¿Dios es? o ¿Yo soy?

El ser humano, insensiblemente, se va haciendo una idea de Dios y, poco a poco, acaba suplantando la realidad con esa idea. Ya no se trata de un ídolo externo, visible, sino de un ídolo interno, invisible; no un ídolo material, de oro, de plata o de mármol, sino un ídolo espiritual. Esta idolatría religiosa no se hace representaciones externas, como el becerro de oro, sino se hace imágenes internas, mentales e invisibles, que acaban oponiéndose al Dios vivo y verdadero, sin darse cuenta que la idea no existe, no tiene existencia propia, en cambio Dios si existe. Además, Dios vivo no hay más que uno, en cambio ideas sobre Dios tantas como personas existen. El Dios vivo no se puede dominar ni comprender, en cambio la idea de Dios sí.

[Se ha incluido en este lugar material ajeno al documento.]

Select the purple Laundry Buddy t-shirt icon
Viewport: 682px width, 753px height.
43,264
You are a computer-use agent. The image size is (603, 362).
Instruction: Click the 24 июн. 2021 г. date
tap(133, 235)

Para Descartes la existencia de Dios se demuestra por el hecho de existir en nosotros la idea de él. Dios no se presenta ni se impone al ser humano como una realidad, sino como una idea, que es el fundamento de nuestro razonar y, en segundo plano, de nuestro existir. Kant da un paso más afirmando que de un Dios pensado no se puede pasar a un Dios existente, es decir, de la idea de Dios no se puede deducir su realidad. En Hegel encontramos el idealismo absoluto: La Idea es un Dios creador, que al crear, se crea a sí mismo. El Dios vivo se queda fuera de este sistema de pensamiento. La idea es el absoluto. A partir de esto Feuerbach hace explotar el proceso: Dios no existe, la realidad de la idea de Dios no es un ser distinto, superior, infinito, sino que es el mismo ser humano. Es el hombre quien crea a Dios como a su propia imagen. Pero esta crítica afecta a la idolatría y no a la fe en el Dios vivo y verdadero. El ídolo es la verdadera negación del Dios vivo. Así, el ateísmo no es negación de Dios, sino negación de la negación de Dios.

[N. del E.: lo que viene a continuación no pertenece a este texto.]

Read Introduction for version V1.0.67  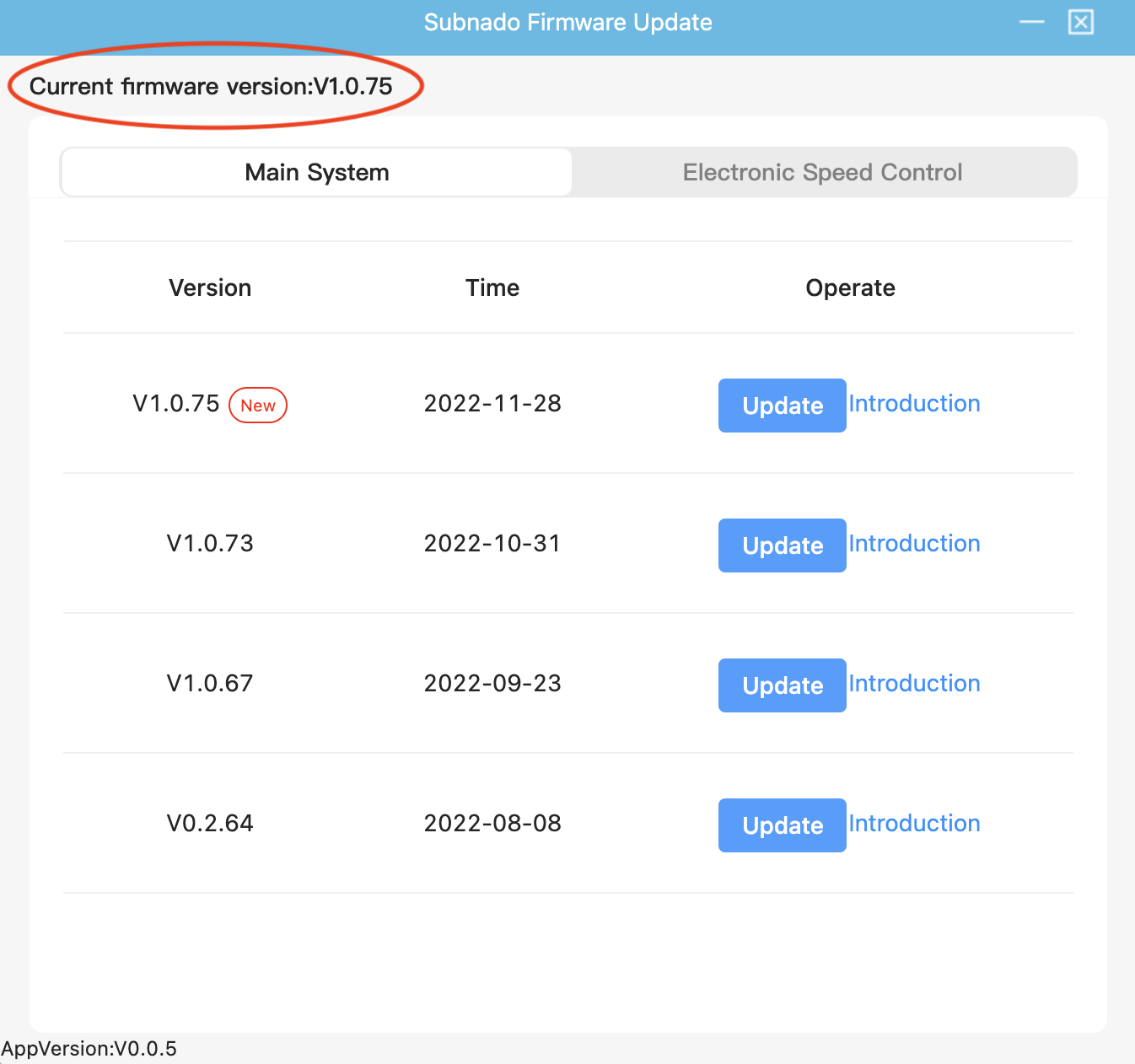pyautogui.click(x=914, y=684)
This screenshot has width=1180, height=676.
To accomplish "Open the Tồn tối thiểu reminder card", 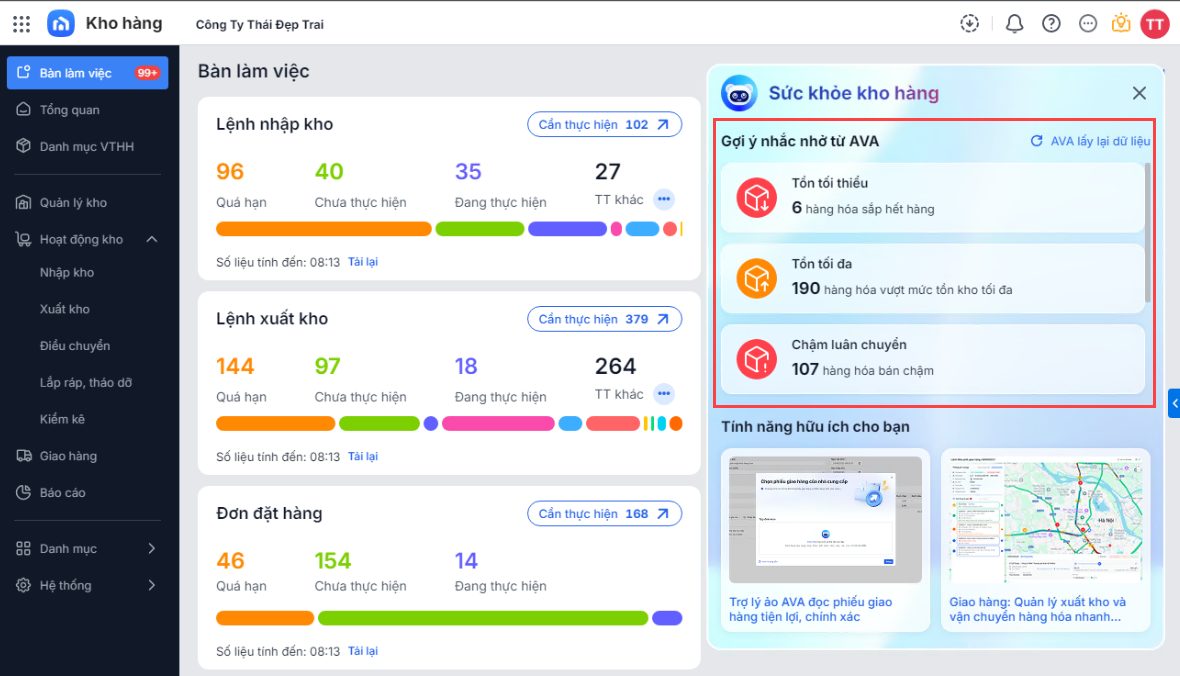I will [932, 197].
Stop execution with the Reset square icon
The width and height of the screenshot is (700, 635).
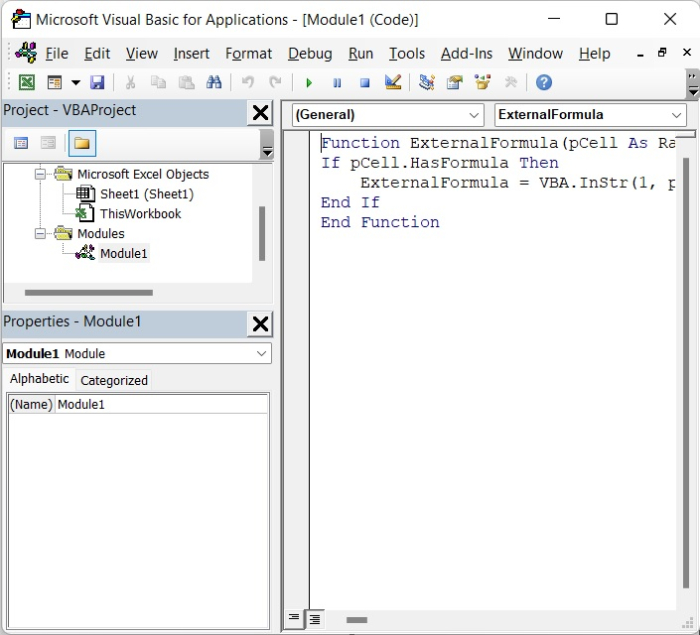tap(364, 83)
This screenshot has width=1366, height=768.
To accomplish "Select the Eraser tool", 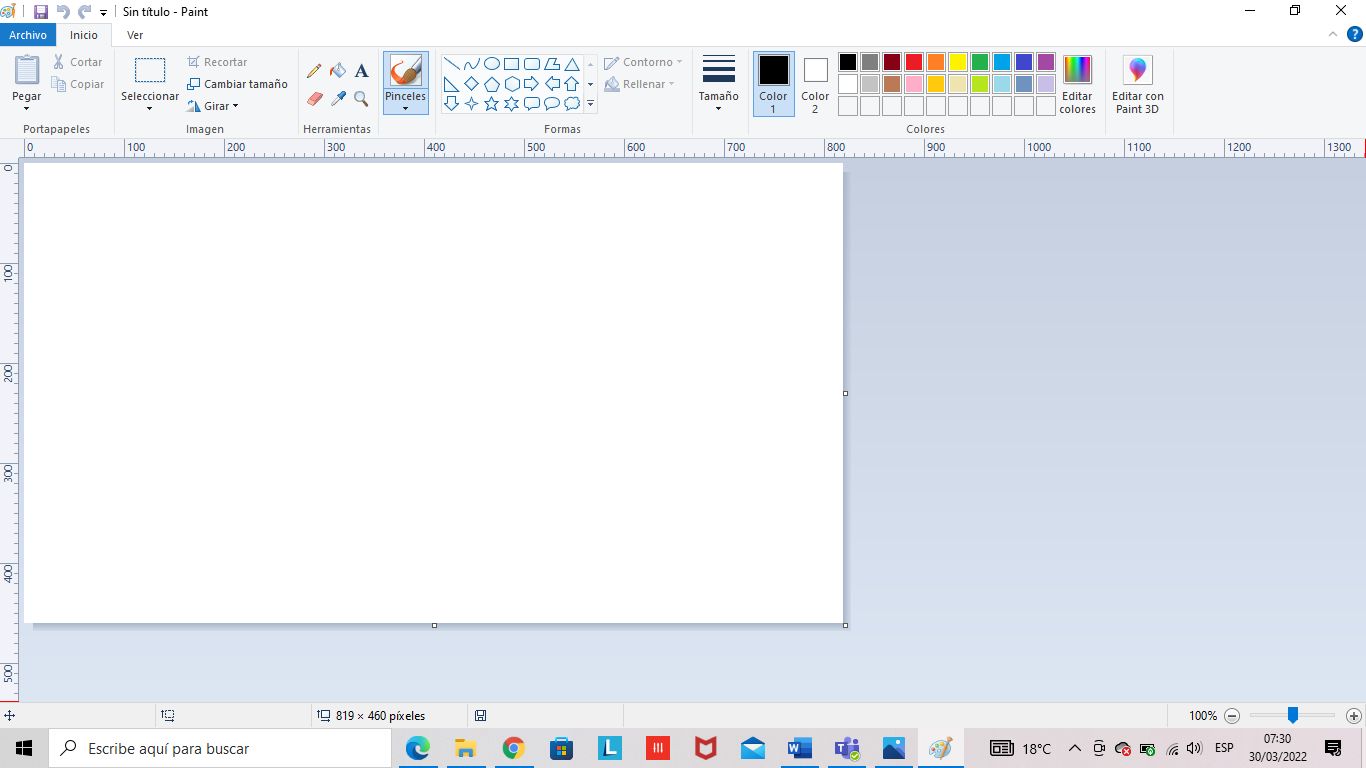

Blondel ha escrito: “El Dios de los filósofos y de los sabios es el ente de razón, que se alcanza y sobre el que se teoriza con un método intelectual, que se considera como principio de explicación o de existencia, que el hombre tiene la presunción de definir e incluso de influir en él, como si se tratara de un objeto que poseyera en la representación que se hace de él. El Dios de Abrahán es el ser misterioso y bueno que revela libremente algo de sus insondables perfecciones, al que no se llega sólo con la inteligencia, en el que se reconoce de hecho una realidad íntima, que sobrepasa nuestras capacidades naturales y ante el cual el principio de la sabiduría sólo puede ser el temor y la humildad. Al mismo tiempo, sin embargo, es el Dios que, revelando al hombre los secretos de su vida, lo hace partícipe de su misma divinidad, lo llama a cambiar su natural condición servil de criatura por una amistad, por una adopción filial sobrenatural, le manda amorlo, y no se da sino a quien se da a él” (M: BLONDEL, Vocabulaire techique et critique de la philosophie, ed. A. Lalande, París 1956, 229).